Cümleyi ikiye bölerken kafama göre bir kelime seçmek yerine okunduğu zaman anlam ifade edecek bir yerden böldüm. Böylece seyircinin önündeki  cümleyi algılaması rasgele bir bölme işlemine göre çok daha hızlandı. Bu şekliyle çevirinin amaca hizmet ettiği söylenebilir.

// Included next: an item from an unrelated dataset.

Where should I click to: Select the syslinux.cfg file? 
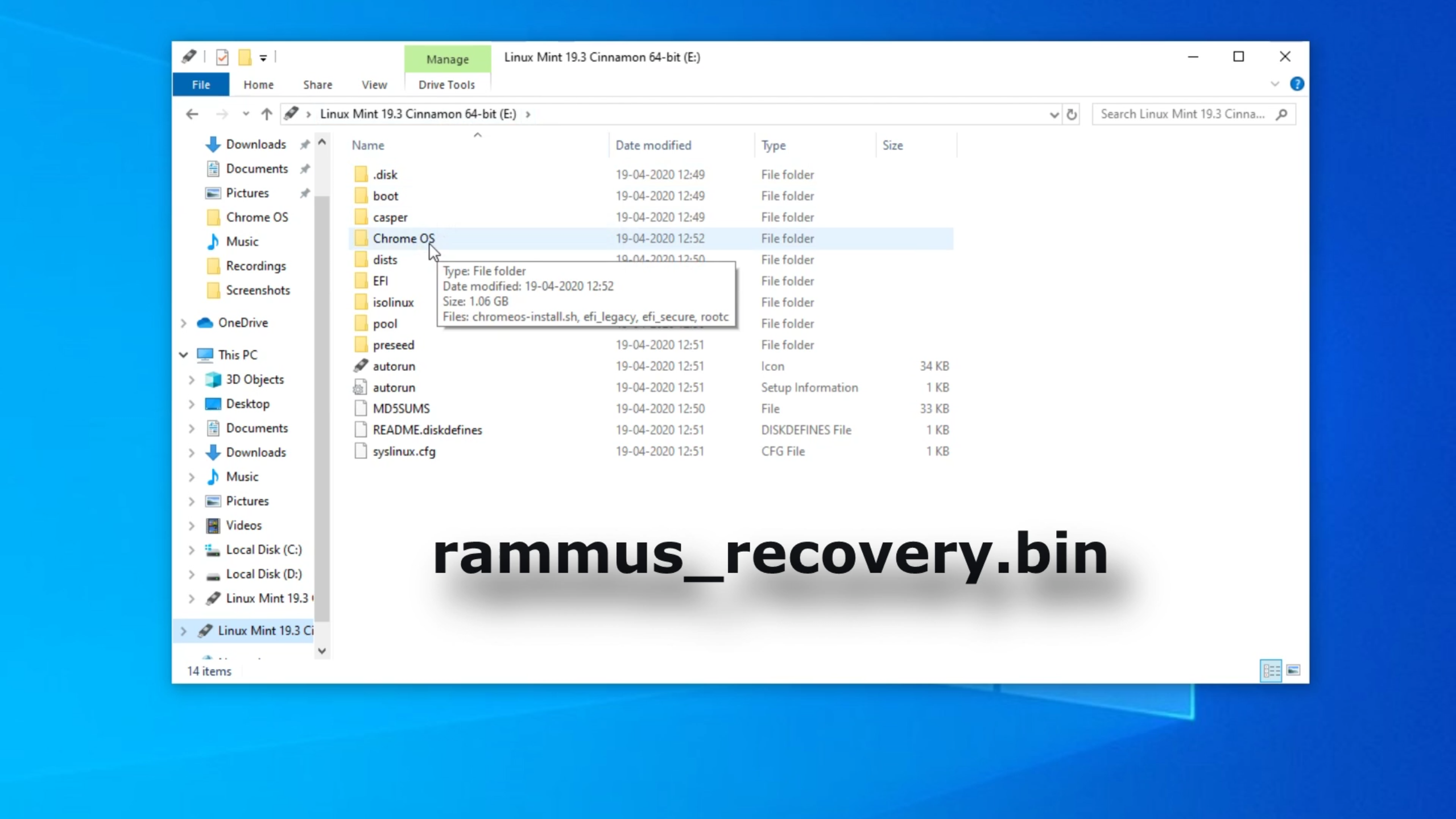[x=404, y=452]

Ancak burada genel bir altın formülden değil, daha çok çevirmenin kendi tecrübesine ve genel yaklaşımına bağlı bir süreçten bahsediyoruz. Yukarıdaki çeviri her ne kadar işlevsel görünse de, bence seyircinin algısını hızlandırmak için yapılabilecek bir değişiklik var:

Maçta iş konuştuğum için
beni boşamadan...

...Charles'ı bulmalıyım.

Hem birkaç kelimeyi attım, hem de cümleyi iki eşit parçaya bölmek yerine ağırlığı ilk kısma vererek  seyirciyeokuması için daha çok bilgi verdim. Cümle kendi içinde yine rasgele bir yerden değil anlam ifade edecek bir yerden bölünüyor; ancak bu sefer seyirci ilk parçayı okumayı bitirdiğinde aktarılması gereken anlamın büyük bir çoğunluğunu zaten almış oluyor. Şimdi, cümlenin tamamını okuduğunda ulaşacağı anlama çok daha yakın. Öyleyse, uzun bir cümleyi bölerken iki eşit parçaya ayırmak yerine anlamın ağırlığını mümkün olduğunca ilk kısımda toplamak algıyı hızlandıracaktır.  Tabii bu yaklaşımın ne olursa olsun bir çevirmen tercihi olduğunu, herhangi bir bilimsel çalışmaya dayanmadığını da belirtmek zorundayım.